Today was been a hit and miss day. She vomited earlier, which, when there's a tube in your mouth, isn't a good thing. Nurse was just walking in the door, as I was standing up to see what was going on. Immediately the room was full, four nurses, about 1/2 dozen doctors on rounds. Had to catch myself from rushing to Sarah's aid... natural instinct. Not much I could do in a situation like that when there's so many trained and experienced people in the room, so I made myself very small, leaning on the window sill.

The ICU director made the comment of, "Sarah's wanting to be difficult..." All I could do was smile. Of course, she is! Something like this can't be easy, otherwise she wouldn't be Sarah! :D

Since then, she's spiked a pretty severe fever. Jury's still out what could be causing it, the cultures take time to grow, so it could be a day or two before we know if there's an infection. White count went up a bit, but not much. They immediately hung a new bag of antibiotics.

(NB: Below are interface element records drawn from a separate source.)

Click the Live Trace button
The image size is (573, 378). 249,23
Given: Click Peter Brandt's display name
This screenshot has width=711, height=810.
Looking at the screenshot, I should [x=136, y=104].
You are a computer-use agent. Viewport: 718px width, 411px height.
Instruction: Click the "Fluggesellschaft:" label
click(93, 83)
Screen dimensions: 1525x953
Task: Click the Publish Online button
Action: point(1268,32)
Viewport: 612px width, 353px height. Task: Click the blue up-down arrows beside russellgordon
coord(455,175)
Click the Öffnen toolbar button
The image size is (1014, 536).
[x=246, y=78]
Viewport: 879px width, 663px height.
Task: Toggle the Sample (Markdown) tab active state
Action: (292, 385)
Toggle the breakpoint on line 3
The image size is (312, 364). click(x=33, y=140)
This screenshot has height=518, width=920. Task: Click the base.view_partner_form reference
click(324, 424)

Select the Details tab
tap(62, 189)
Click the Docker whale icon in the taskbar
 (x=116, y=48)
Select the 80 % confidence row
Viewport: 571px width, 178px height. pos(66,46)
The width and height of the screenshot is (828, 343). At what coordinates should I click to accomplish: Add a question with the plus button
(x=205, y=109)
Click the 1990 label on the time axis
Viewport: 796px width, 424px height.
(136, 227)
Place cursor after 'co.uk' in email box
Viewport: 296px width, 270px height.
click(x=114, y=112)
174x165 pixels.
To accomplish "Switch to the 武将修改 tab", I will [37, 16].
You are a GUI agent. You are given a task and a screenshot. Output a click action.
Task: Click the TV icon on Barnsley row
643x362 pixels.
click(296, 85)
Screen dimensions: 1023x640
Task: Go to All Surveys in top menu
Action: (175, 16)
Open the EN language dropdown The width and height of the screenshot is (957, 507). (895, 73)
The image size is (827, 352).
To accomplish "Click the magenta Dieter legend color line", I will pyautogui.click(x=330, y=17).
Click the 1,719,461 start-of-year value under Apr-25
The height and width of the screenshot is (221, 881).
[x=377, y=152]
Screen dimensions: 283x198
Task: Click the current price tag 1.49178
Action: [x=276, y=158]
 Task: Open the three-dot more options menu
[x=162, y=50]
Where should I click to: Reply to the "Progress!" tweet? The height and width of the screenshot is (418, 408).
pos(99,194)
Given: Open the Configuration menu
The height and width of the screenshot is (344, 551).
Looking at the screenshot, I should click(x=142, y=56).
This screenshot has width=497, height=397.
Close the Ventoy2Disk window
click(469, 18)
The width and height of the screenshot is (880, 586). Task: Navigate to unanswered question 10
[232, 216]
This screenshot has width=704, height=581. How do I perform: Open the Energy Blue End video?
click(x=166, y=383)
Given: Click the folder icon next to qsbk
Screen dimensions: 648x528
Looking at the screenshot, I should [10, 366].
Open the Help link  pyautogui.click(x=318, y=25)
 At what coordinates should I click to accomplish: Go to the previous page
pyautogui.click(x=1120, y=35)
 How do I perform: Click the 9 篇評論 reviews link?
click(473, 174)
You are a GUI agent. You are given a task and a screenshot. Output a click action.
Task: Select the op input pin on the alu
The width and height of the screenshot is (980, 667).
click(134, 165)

MRI's were done last night. Neuro-surgeon came by today to explain what he saw. Swelling's coming down on the stem - good thing. The blood is still in the area of the tumor - not so good thing. She had two extra-ventricular drains (EVD) to help with the blood. She popped one out the other day and the second one clogged. They replaced the clogged one tonight. So far it's drained a lot. If it becomes clogged again, then they're talking about putting in a permanent shunt. She had two put in during the original biopsy, but one was clogged and taken out during the tumor removal. Chances are the second one is clogged, too.

The MRI also showed what appears to be permanent damage on the occipital lobe. Nothing extensive. The neuro-surgeon believes she'll loose a bit of peripheral vision on her right side.
 
Thank you for the update and stay strong more prayers for you,Sara and family
 
Another little set back today. Turns out the lower part of her right lung was collapsed thanks the pneumonia. Doc stuck a suction tube in with a camera to - as the doc put - "Hoover her out." Then they took a saline solution, washed out the lung and vacuumed that out, too.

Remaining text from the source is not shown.